The functions within this repo are used to extract data to assess the bias in learning foreign words. Since I watch quite a lot of Korean dramas, I have used these as an example. One of the first words I have learned was oppa. Is this because I have heard this word so many times?
Disclamer: mOCData is not responsible from users abusing the usage of the functions below to infringe copyrights. These functions were written for the sole purpose of analyzing data in an automated fashion from a site which the creator of the file already has legal access. The functions below may get you banned from Viki, please note that this website has no API support for non-official developers, hence be reasonable when requesting information. You are responsible from your actions.

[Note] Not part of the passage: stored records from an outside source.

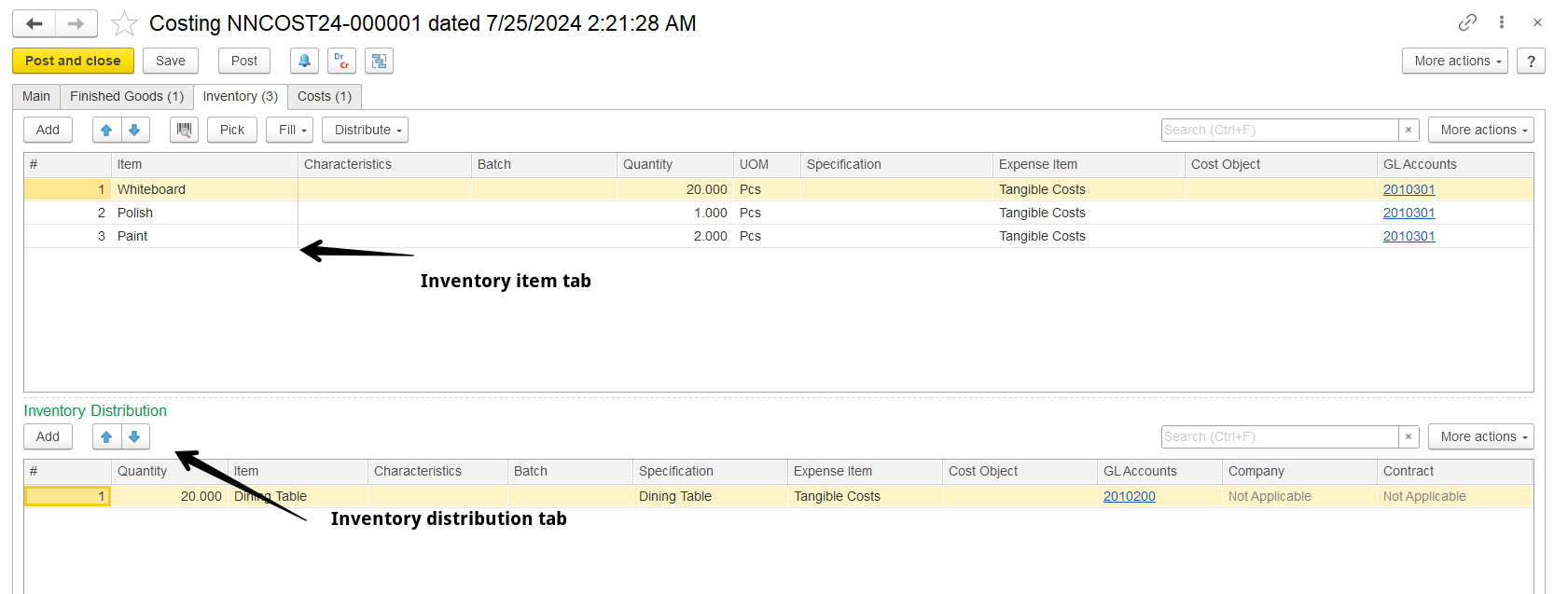Open the document structure icon beside Dr/Cr
Screen dimensions: 1568x594
[379, 61]
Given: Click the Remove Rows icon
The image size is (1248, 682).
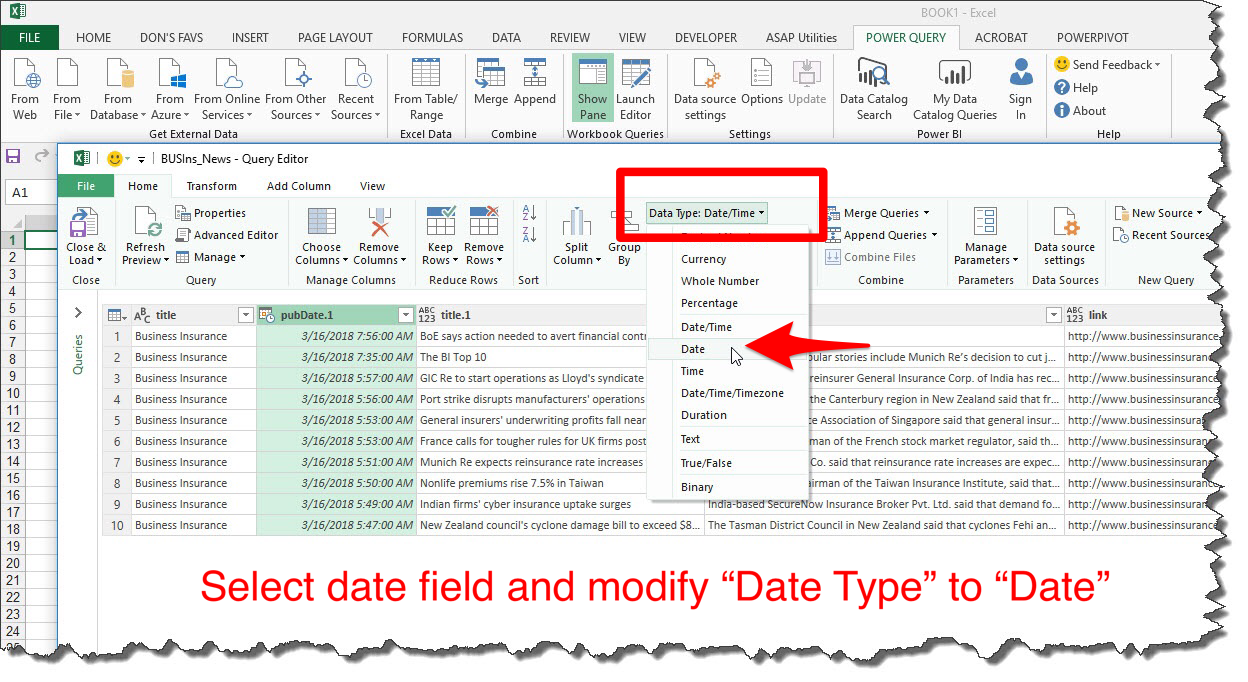Looking at the screenshot, I should [483, 233].
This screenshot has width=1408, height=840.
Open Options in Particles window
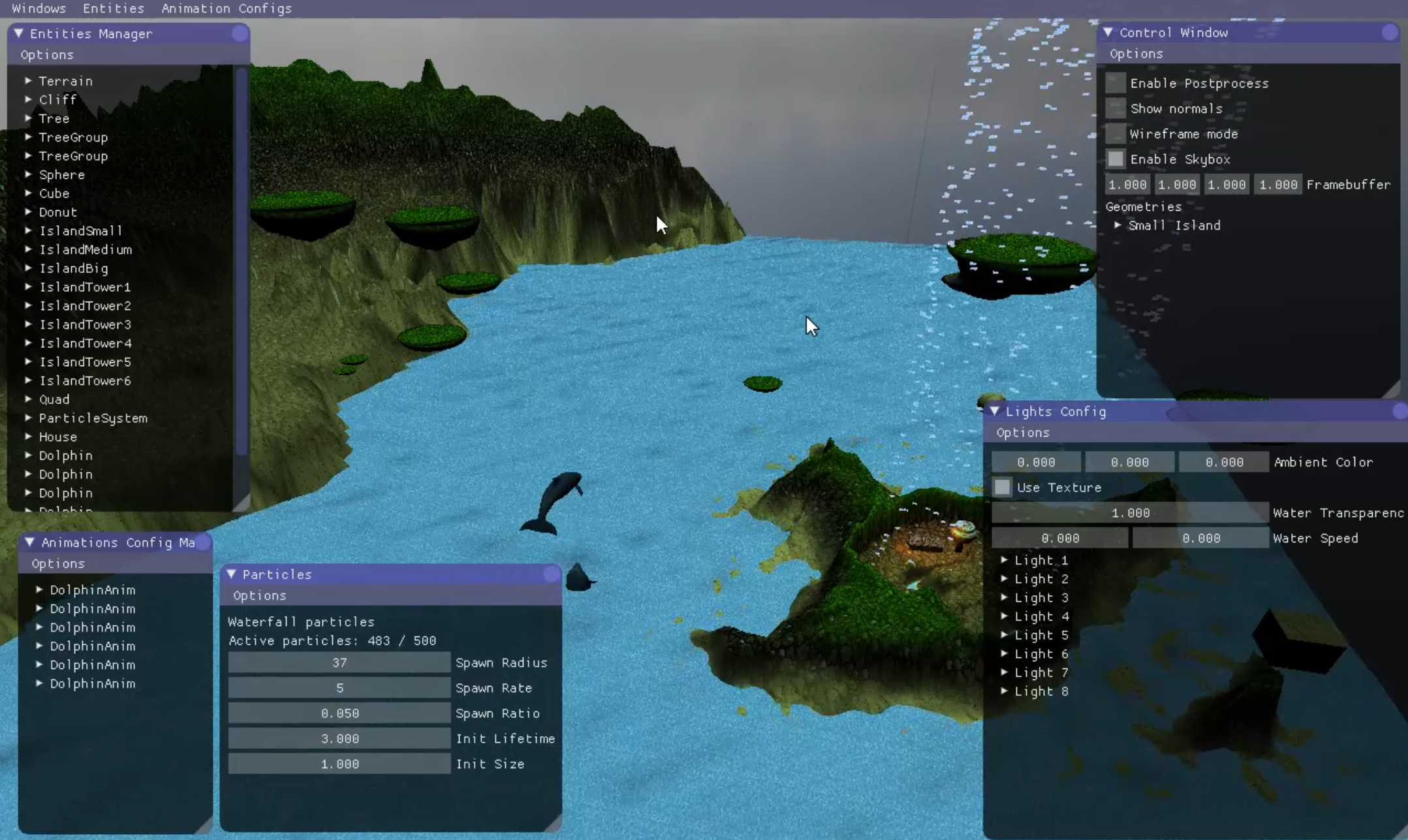point(260,595)
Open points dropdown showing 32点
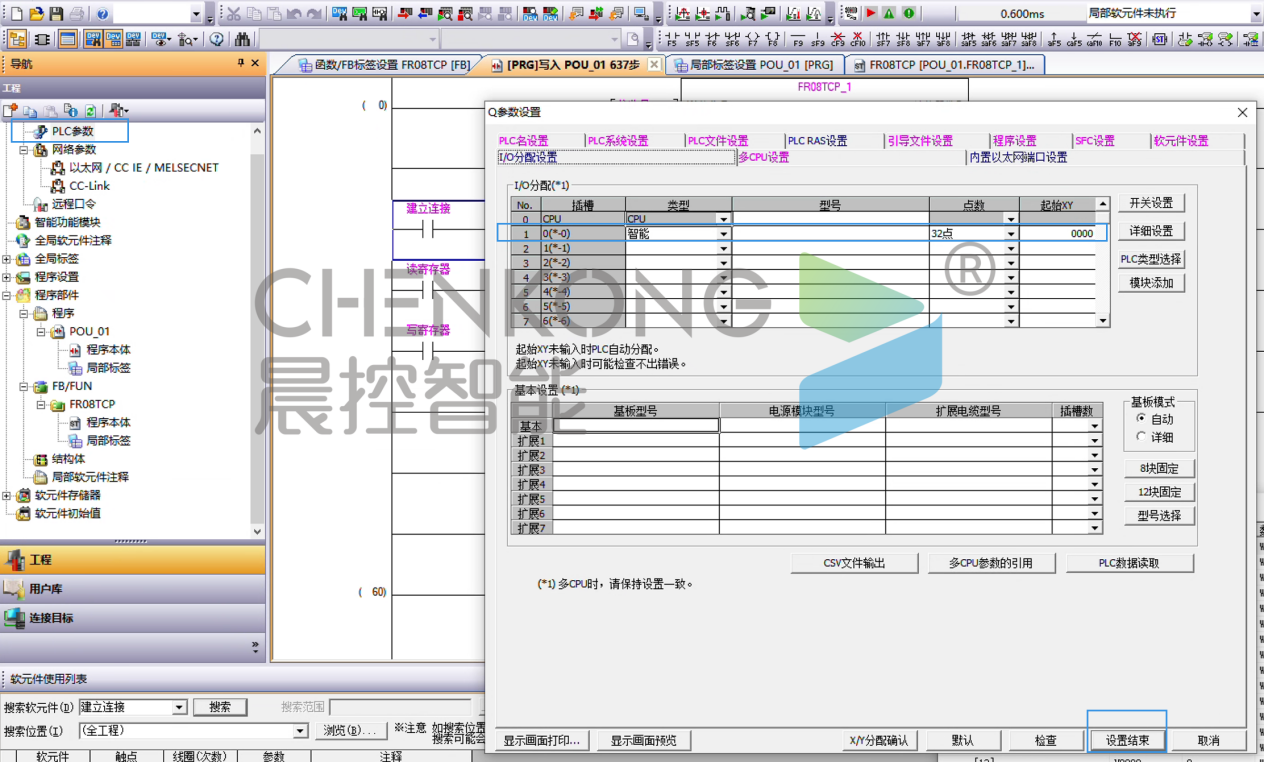The width and height of the screenshot is (1264, 762). (1011, 234)
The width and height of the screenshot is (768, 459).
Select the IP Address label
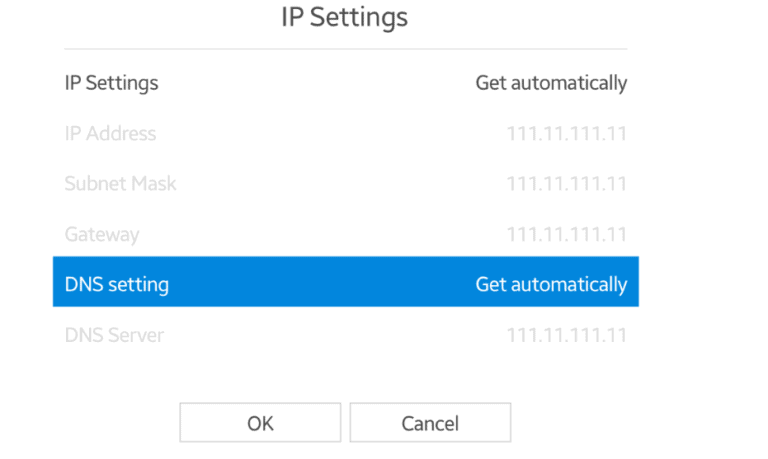[x=110, y=133]
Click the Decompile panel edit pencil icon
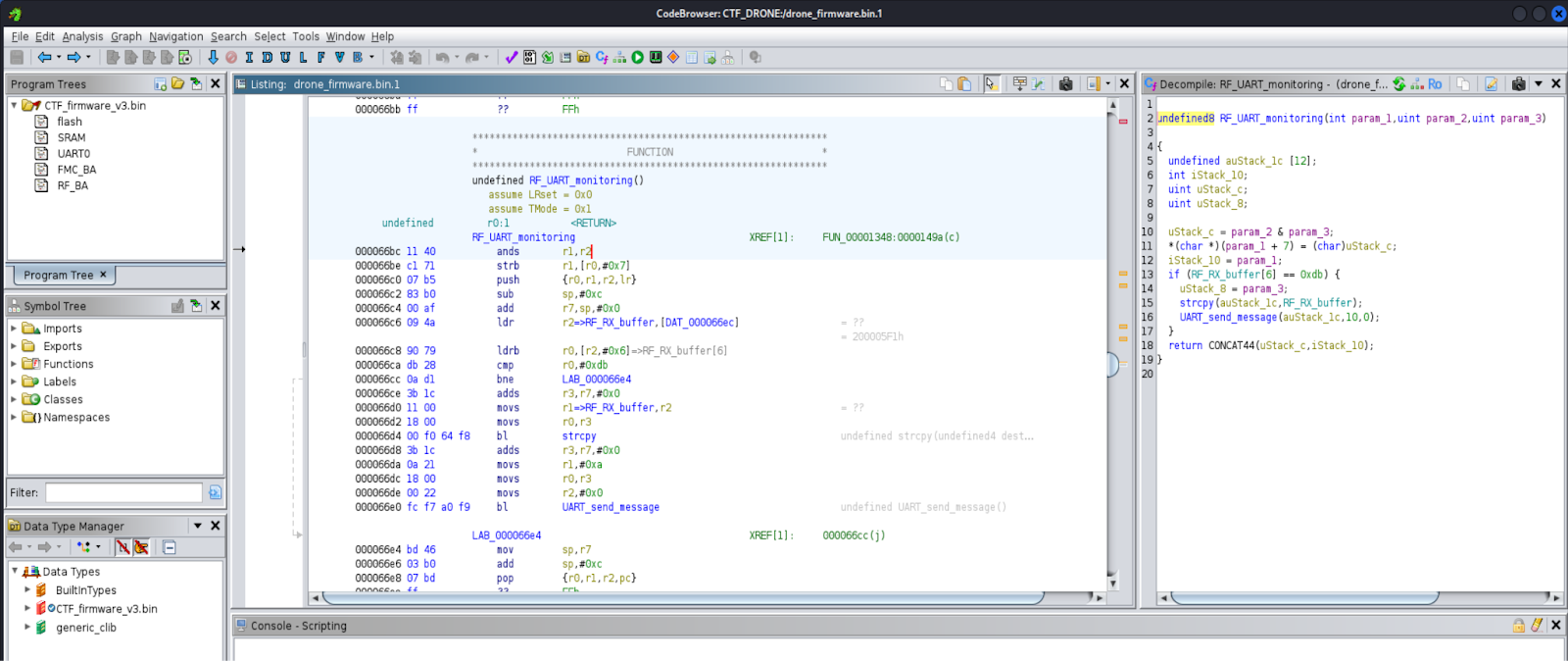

- oppa_bias.py has the functions to obtain MyDramaList, video URLs from Viki and downloading subtitles from Downsubs with percentage information.
- search_algorithm.py has the functions to process the individual srt files. It cleans up the files on the go, does not write a cleaned versions.
- mydramas.csv is the resulting data set with columns : Title Year Score WatchedTotal NrOfEpisodes Subs. It will also have the Oppa, Noona and Total columns.
- links.json is the dictionary where I stored the links to the individual episodes. Viki might block me at some point for enourmous number of http requests. This file is kept to avoid fishing the links again and again.
- subs_detailed_info.json includes infomration about the individual episodes subs.
Korean language uses suffixes and sometimes words can be merged. For oppa and noona there will be other sounds in the end, i.e. oppado also means older brother. Currently only a few of these are parsed. A better search algorigthm is needed. However this will not be possible without some proficieny in Korean. After completing the coursera course, I might be a bit better at it.